Siniaková afilada, Pegula en rodaje forzado
Kateřina Siniaková llega a este octavo de final en una posición en la que nadie esperaba verla como jugadora procedente de la previa: tres victorias en otros tantos partidos de clasificación sin perder un solo set, un servicio que funciona con un 65% de primeros saques dentro y un resto particularmente agresivo sobre hierba. Sus números en césped en las últimas 52 semanas describen a una jugadora que rompe el saque a voluntad, 37,4% de juegos de resto ganados y 47,1% de bolas de break convertidas, y que crea mucho más peligro al resto de lo que su servicio deja entrever.
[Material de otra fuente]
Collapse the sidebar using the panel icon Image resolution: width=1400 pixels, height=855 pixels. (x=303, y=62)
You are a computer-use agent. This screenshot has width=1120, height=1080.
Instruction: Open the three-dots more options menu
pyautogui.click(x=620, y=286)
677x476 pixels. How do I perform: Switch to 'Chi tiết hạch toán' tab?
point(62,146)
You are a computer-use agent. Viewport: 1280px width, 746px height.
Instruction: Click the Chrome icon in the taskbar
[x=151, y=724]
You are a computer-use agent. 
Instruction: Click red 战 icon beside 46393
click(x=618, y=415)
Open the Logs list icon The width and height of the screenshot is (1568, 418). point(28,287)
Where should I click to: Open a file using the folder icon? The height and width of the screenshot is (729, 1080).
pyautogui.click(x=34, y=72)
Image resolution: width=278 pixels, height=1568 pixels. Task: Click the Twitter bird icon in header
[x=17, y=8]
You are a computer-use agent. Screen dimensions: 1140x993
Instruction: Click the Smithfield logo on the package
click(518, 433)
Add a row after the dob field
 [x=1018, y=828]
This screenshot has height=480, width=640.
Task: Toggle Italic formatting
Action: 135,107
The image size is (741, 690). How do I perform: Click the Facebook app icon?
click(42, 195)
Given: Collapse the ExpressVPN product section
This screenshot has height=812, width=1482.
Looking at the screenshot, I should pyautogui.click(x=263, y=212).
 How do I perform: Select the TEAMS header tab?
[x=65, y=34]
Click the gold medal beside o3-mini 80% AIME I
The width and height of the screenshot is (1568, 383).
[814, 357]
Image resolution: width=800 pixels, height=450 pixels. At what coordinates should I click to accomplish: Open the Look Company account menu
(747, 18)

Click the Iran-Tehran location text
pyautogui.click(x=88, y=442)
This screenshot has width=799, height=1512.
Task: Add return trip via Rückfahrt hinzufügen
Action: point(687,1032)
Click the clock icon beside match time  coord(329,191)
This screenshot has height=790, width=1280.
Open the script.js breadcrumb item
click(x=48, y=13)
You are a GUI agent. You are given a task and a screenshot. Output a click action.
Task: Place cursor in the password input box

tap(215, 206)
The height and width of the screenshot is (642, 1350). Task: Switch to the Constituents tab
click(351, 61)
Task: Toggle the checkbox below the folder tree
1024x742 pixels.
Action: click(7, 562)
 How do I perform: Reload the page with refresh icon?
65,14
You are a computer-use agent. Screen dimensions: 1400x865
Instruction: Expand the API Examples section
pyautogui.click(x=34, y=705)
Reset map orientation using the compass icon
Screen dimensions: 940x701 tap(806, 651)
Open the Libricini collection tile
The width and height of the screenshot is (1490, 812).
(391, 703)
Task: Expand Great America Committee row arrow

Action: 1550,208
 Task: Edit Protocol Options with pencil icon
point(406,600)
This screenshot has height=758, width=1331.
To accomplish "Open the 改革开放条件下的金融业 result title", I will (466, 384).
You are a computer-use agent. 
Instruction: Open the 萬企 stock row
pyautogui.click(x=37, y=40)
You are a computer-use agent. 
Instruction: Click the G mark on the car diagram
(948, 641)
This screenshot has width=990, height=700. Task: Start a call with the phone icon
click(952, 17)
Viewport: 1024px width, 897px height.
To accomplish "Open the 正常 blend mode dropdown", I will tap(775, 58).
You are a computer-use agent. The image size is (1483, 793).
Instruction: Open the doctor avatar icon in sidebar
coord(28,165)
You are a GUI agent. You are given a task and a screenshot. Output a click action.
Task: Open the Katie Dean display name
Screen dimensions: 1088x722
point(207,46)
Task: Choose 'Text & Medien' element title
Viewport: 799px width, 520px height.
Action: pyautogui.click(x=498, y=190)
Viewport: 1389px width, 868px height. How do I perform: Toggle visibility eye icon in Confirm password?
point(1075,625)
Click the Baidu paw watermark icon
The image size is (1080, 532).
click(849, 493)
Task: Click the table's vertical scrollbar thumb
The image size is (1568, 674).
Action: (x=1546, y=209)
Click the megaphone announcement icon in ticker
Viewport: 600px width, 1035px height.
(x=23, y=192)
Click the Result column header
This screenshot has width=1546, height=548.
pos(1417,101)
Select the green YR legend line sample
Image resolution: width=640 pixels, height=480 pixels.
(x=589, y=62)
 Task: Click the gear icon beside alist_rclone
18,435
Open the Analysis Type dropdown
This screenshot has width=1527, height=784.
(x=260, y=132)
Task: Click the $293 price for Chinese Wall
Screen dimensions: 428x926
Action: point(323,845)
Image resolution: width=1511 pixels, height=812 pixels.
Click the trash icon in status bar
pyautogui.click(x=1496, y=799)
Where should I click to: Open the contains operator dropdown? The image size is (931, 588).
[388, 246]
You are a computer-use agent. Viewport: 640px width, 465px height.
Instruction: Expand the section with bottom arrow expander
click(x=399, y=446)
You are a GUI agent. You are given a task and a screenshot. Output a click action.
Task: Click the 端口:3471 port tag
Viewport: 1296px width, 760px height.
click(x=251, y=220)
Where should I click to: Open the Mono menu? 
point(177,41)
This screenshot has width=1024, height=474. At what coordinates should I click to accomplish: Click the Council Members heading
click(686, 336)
El dobles intensivo con Townsend le mantiene un nivel de juego constante sobre hierba durante toda la temporada, y afronta este partido con toda la confianza de una jugadora que no ha perdido un solo set en la semana.
Jessica Pegula no ha disputado ni un solo partido sobre hierba desde su derrota en segunda ronda aquí mismo hace un año. Tres semanas de descanso después de Roland Garros, cero partidos de preparación en la superficie, y un primer saque con un 59% de precisión sobre hierba, que es su punto débil estructural. Pegula es una competidora excepcional y el 5-1 en el cara a cara a su favor es real, pero todos esos enfrentamientos se jugaron en pista dura. En hierba, Siniaková encuentra las líneas, corre los ángulos e impone una lectura del juego que Pegula no ha tenido tiempo de recuperar. Para cuando logre entrar en el partido, los juegos ya se le habrán escapado.